We are in front of the installation of Ibrahim Mahama. He comes from the northern part of Ghana, from a town called Tamale, the third largest city in the country. He started studying art in high school. He was a figurative painter for many years until, in 2010, when he was traveling around the country a lot, looking at markets, old and abandoned spaces, he began to imagine how to rethink art in order to redistribute it. From there, he began creating sculptural installations involving jute bags on architectural structures, such as the National Theater in Accra, Ghana, or the Arsenale, at the 2015 Venice Biennale in Italy.

Ibrahim Mahama works with materials that tell a story of global economy and trade, crucial areas in his artistic research. In recent years, Mahama has established three cultural institutions in Tamale, Ghana, which seek to use history and architecture as educational tools: the Savannah Center for Contemporary Art, the Red Clay Studio and the Nkrumah Volini.

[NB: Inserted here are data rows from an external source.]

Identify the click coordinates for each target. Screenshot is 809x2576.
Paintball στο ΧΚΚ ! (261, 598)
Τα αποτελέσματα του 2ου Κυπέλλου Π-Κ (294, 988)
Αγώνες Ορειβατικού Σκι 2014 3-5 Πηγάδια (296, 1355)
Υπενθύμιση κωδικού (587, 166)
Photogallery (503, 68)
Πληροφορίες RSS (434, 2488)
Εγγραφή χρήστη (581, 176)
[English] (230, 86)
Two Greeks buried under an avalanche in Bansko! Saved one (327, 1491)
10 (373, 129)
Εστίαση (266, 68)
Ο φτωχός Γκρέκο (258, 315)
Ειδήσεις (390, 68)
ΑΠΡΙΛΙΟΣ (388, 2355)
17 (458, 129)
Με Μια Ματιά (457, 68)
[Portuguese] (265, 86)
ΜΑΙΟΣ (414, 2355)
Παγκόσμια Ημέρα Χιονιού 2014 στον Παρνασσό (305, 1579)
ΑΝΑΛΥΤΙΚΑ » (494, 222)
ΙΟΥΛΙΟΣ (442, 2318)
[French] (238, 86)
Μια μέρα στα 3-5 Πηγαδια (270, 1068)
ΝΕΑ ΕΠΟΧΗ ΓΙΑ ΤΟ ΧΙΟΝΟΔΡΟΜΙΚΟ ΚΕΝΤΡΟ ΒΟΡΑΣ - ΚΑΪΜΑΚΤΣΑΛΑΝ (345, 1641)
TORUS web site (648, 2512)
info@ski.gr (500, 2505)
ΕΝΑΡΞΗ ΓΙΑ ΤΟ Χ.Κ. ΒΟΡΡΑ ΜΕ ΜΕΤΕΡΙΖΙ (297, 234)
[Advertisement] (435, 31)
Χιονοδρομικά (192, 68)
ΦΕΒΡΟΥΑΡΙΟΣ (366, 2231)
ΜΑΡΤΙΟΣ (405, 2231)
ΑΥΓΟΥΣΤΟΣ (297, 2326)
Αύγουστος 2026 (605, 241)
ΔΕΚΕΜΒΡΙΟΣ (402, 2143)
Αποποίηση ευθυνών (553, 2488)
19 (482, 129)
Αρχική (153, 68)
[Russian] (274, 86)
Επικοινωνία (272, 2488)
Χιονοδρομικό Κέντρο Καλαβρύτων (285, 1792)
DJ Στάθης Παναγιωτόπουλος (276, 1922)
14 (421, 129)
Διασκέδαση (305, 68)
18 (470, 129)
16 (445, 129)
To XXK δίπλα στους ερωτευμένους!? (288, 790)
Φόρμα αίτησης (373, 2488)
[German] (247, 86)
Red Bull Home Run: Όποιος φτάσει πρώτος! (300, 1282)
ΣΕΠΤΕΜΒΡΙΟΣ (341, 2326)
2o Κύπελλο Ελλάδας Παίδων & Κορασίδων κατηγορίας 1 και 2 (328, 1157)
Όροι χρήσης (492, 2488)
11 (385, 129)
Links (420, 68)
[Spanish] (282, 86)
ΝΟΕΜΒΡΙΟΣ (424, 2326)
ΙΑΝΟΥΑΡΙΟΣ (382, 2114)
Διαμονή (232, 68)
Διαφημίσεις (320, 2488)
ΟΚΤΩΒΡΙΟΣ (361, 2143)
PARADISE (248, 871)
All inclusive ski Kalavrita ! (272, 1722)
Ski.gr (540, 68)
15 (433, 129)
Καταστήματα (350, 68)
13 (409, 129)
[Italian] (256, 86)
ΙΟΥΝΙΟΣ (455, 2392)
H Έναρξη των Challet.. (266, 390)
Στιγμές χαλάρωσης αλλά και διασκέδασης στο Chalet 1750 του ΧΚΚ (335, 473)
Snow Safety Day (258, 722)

For the 35th Bienal, Mahama has conceived an installation that establishes a profound dialog with his previous work, also called Parliament of Ghosts. The space recreated here reproduces the stands made of red bricks in the hall of his RED CLAY studio in Tamale, Ghana. In the installation, there is also a set of typical Ghanaian vases and railroad tracks, a symbol of the English colonization of his country. This representation recalls the history of the Ghana Railway Company.

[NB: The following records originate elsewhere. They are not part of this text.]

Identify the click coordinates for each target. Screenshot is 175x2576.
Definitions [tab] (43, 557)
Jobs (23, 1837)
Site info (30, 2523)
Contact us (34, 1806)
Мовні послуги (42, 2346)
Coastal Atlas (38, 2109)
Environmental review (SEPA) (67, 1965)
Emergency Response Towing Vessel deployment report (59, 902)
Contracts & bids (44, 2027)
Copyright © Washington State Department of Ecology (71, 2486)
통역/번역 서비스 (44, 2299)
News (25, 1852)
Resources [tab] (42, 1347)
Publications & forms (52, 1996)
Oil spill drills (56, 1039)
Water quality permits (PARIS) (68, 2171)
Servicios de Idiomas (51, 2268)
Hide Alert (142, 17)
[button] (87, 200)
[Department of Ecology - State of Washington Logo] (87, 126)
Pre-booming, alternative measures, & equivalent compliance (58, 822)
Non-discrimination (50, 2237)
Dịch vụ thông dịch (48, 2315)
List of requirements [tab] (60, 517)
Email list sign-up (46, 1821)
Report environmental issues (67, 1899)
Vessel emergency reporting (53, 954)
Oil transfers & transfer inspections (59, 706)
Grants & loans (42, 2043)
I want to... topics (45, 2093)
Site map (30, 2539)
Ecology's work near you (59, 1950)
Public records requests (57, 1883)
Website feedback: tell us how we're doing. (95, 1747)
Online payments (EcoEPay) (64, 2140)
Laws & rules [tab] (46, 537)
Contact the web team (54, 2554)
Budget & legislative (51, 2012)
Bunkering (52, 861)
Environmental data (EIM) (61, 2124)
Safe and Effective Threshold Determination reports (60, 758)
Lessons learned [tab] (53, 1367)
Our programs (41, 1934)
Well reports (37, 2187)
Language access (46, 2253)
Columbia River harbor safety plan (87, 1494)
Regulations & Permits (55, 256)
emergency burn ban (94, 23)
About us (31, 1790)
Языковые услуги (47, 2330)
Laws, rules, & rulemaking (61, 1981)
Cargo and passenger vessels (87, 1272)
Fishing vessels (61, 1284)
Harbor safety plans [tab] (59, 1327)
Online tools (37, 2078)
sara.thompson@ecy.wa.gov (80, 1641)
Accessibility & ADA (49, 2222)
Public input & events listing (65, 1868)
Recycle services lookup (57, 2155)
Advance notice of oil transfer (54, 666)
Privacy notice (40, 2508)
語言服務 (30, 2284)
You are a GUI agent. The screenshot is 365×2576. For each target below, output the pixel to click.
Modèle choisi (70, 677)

The work is divided into three parts which are spread across the floor of the Pavilion: the brick stand, the 146 vases and the train track.

The grandstand is rectangular in shape and covers around 150 square meters. Shaped like an arena, it has three levels of steps where people can sit. It is almost a meter high and was built with thousands of red clay bricks.

The 146 vases are next to the brick stand. They vary in height from 70 to 90 centimeters and are all terracotta with a dark brown color. Eighty of these vases were produced in Brazil and are replicas of the other 66 vases that came from Ghana. The vases that came from Ghana bear the marks of time, as they are old and have been dug up.

The track is a little further away from these two sets. It is 51 meters long and one meter and forty centimeters wide. It is a reference to the British company’s tracks that ran through what is now Mahama’s studio in Ghana. The long metal rails sit on dozens of wooden sleepers.

About his creations, the artist tells us: “You can’t think about making art without thinking about capital and economic situations. And the idea of pedagogy was inscribed in the work, in the way of doing it. And I used the work as a means of carefully selecting materials. And I became careful with the materials and why they were made, the stories inscribed in them and what potential they carry. So that’s basically the kind of work I do.”